Report every line below that contains the string "agent", copying each such line in full. Case counts.

◆ ◆ ◆ ◆ ◆ ◆ ◆

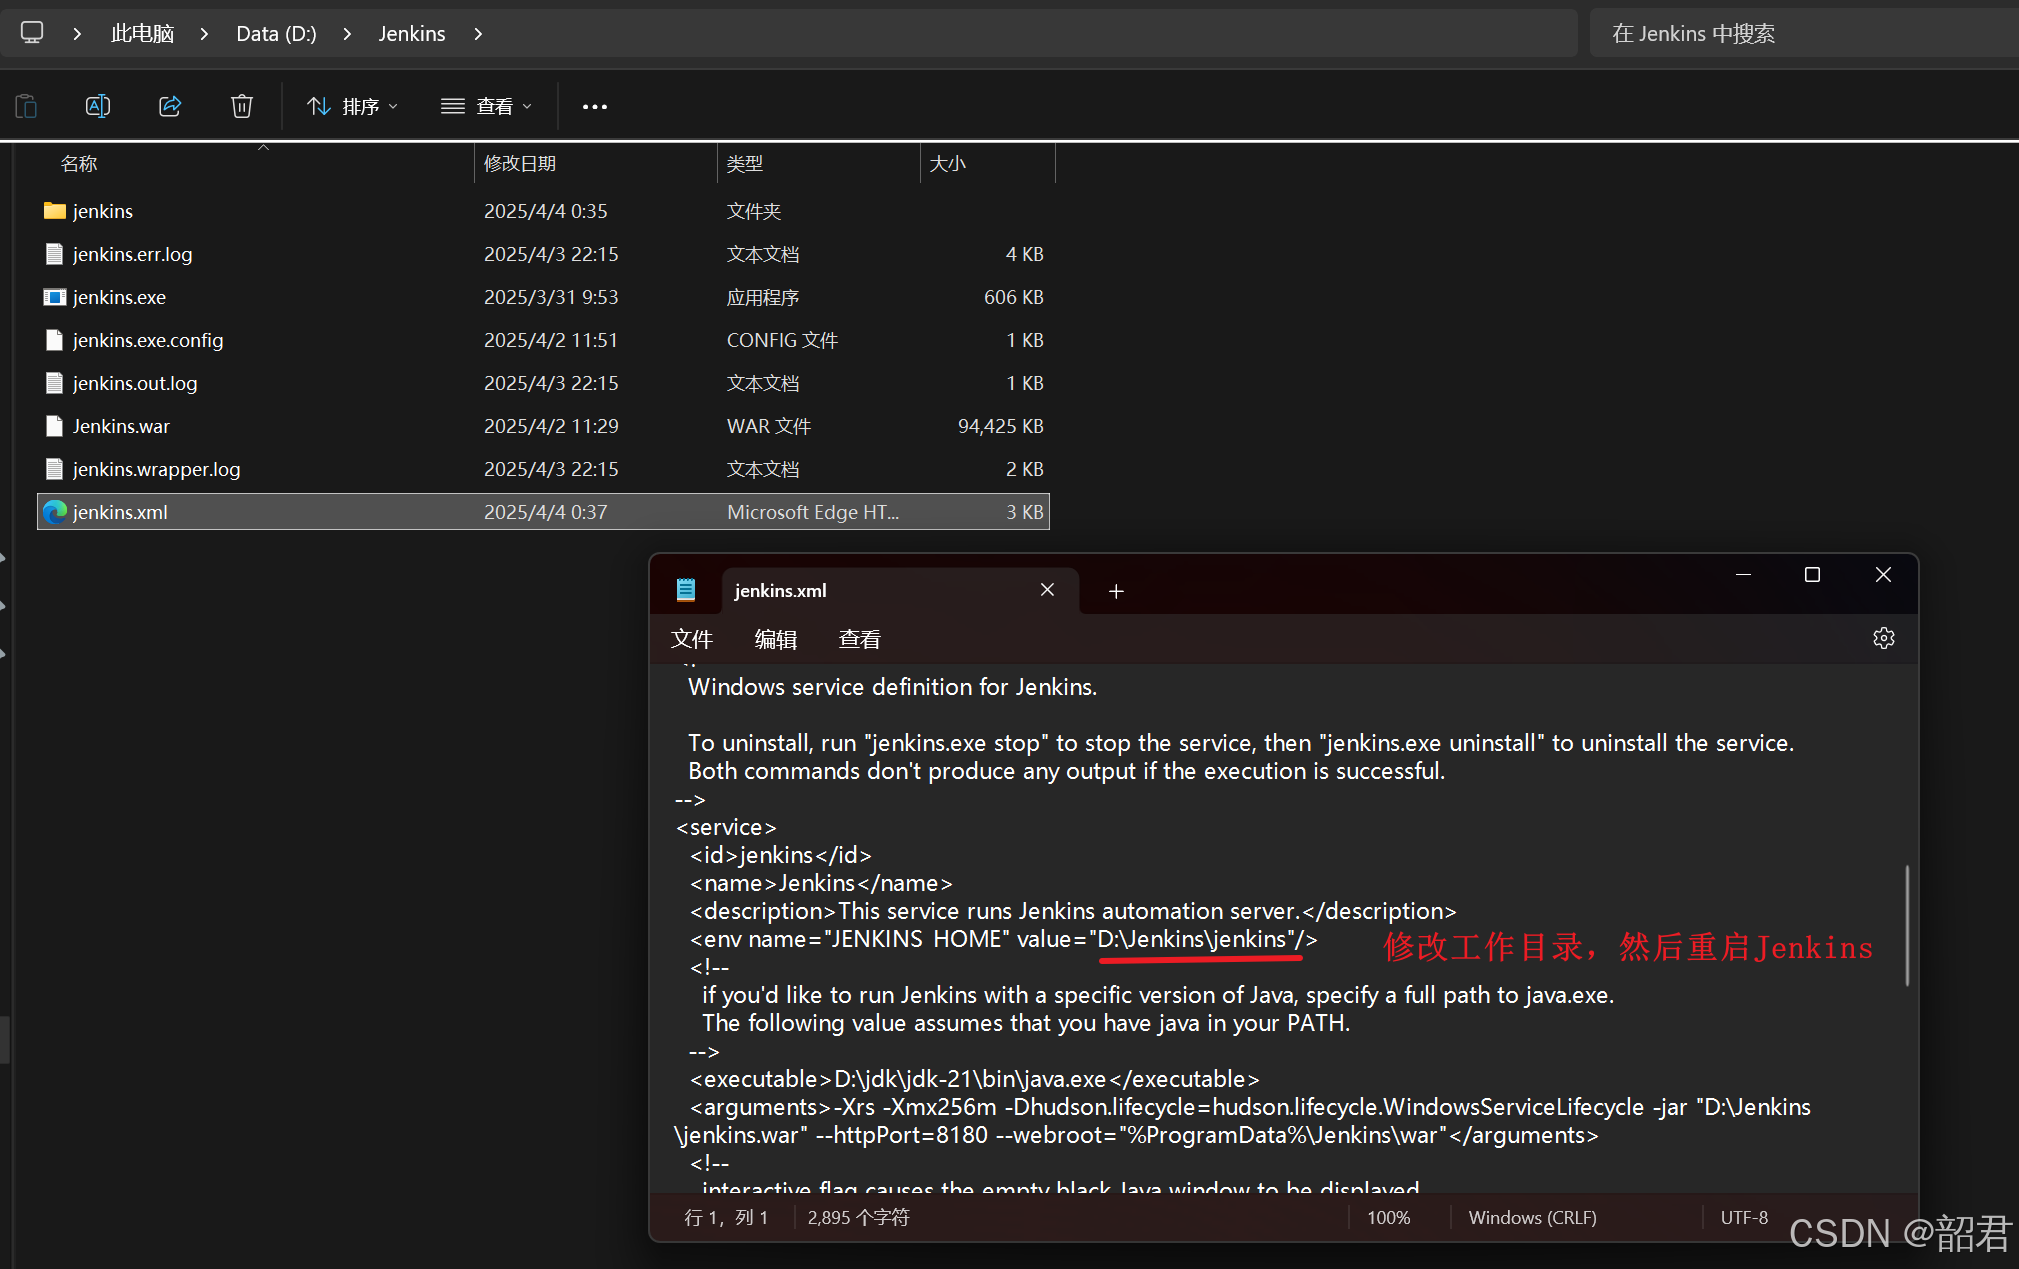Viewport: 2019px width, 1269px height.
Task: Click the paste clipboard icon
Action: (x=27, y=106)
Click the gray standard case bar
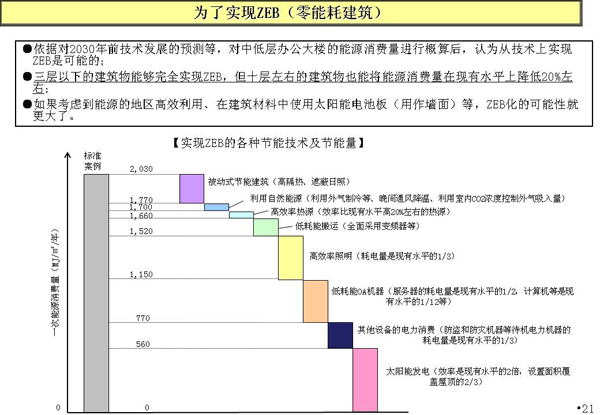Viewport: 600px width, 415px height. (x=96, y=293)
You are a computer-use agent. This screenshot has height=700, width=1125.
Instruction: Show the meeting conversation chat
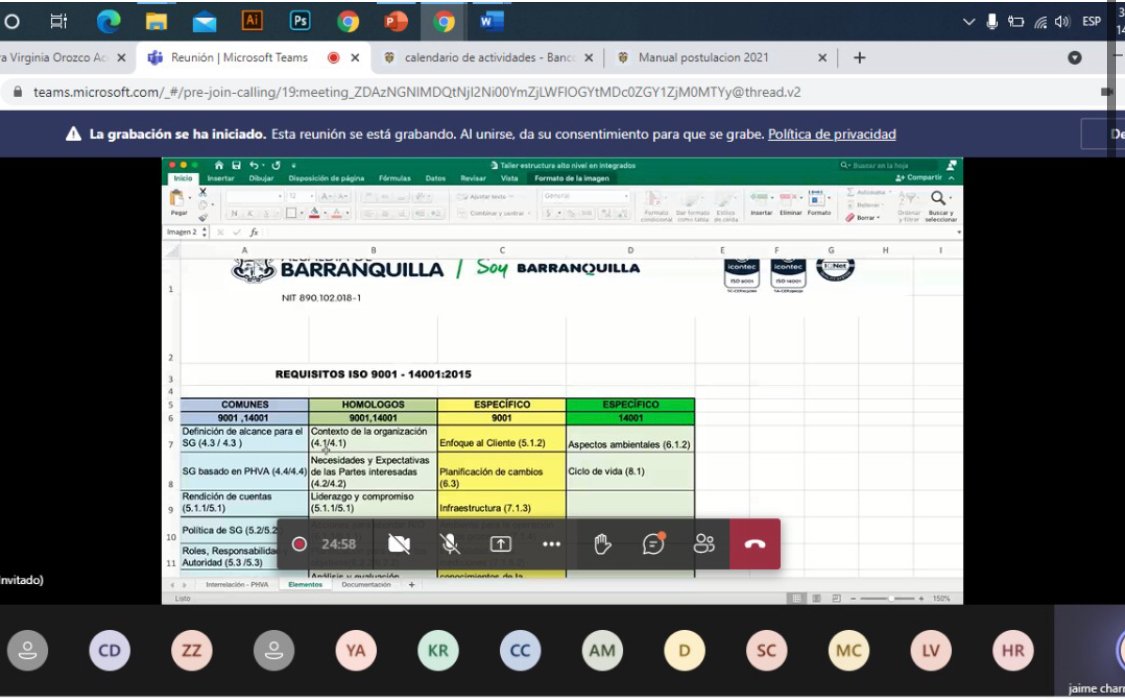pos(653,544)
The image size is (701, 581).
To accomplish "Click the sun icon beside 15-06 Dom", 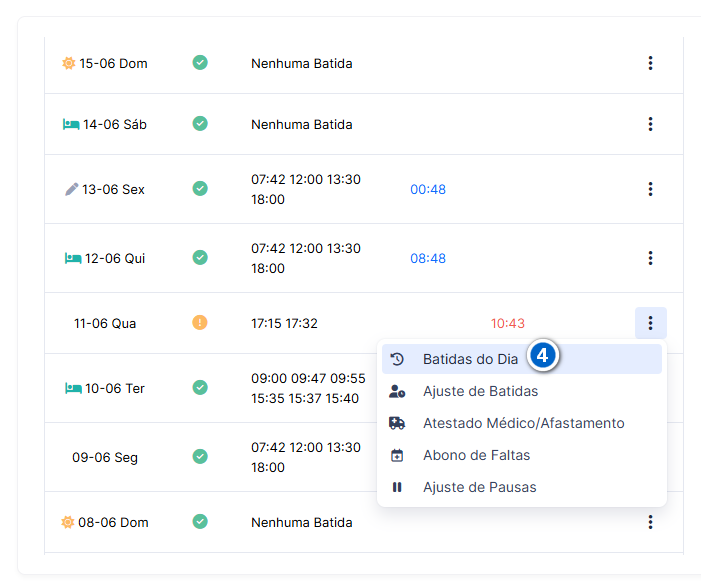I will click(x=68, y=63).
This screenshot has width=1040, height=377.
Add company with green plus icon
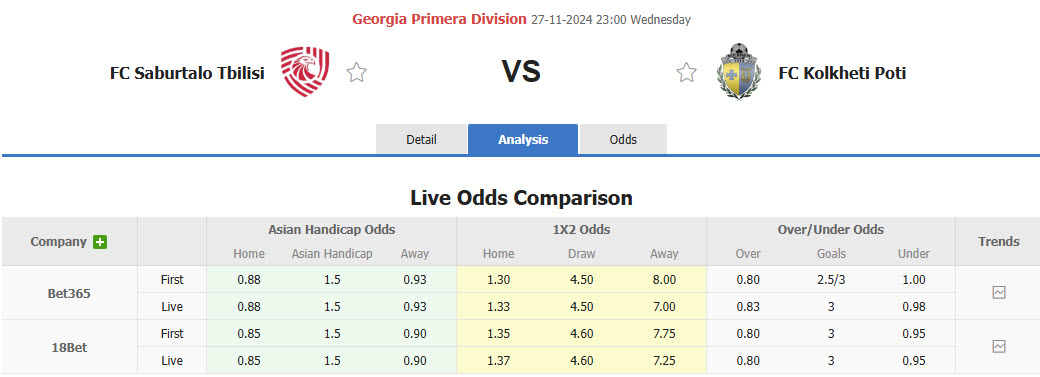point(100,242)
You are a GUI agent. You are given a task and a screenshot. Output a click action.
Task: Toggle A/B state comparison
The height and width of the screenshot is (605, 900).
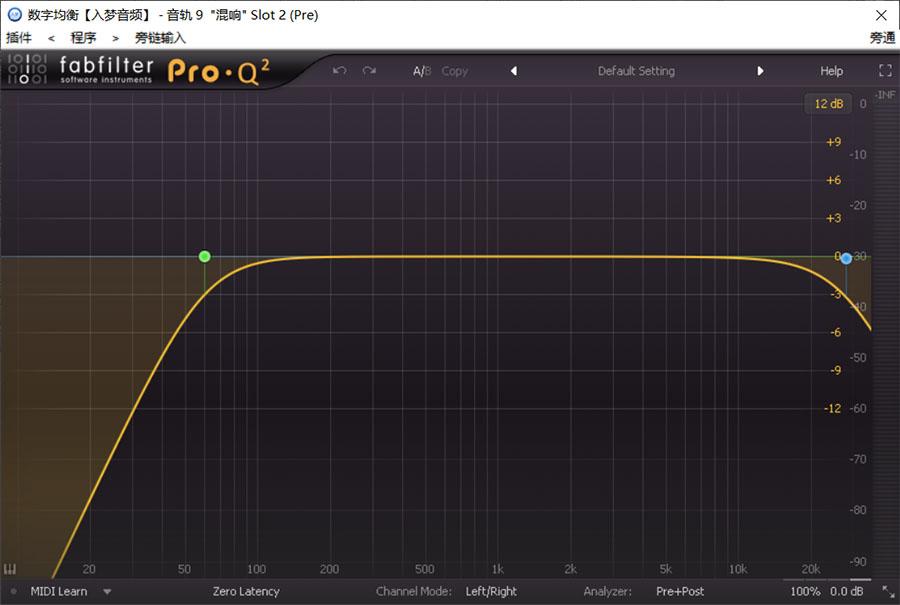pos(422,71)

◆ ◆ ◆ ◆ ◆ ◆ ◆

▶ **The output**
You are a computer-use agent. This screenshot has height=700, width=1125.
You are a GUI agent. You are given a task and a screenshot. Output a click action.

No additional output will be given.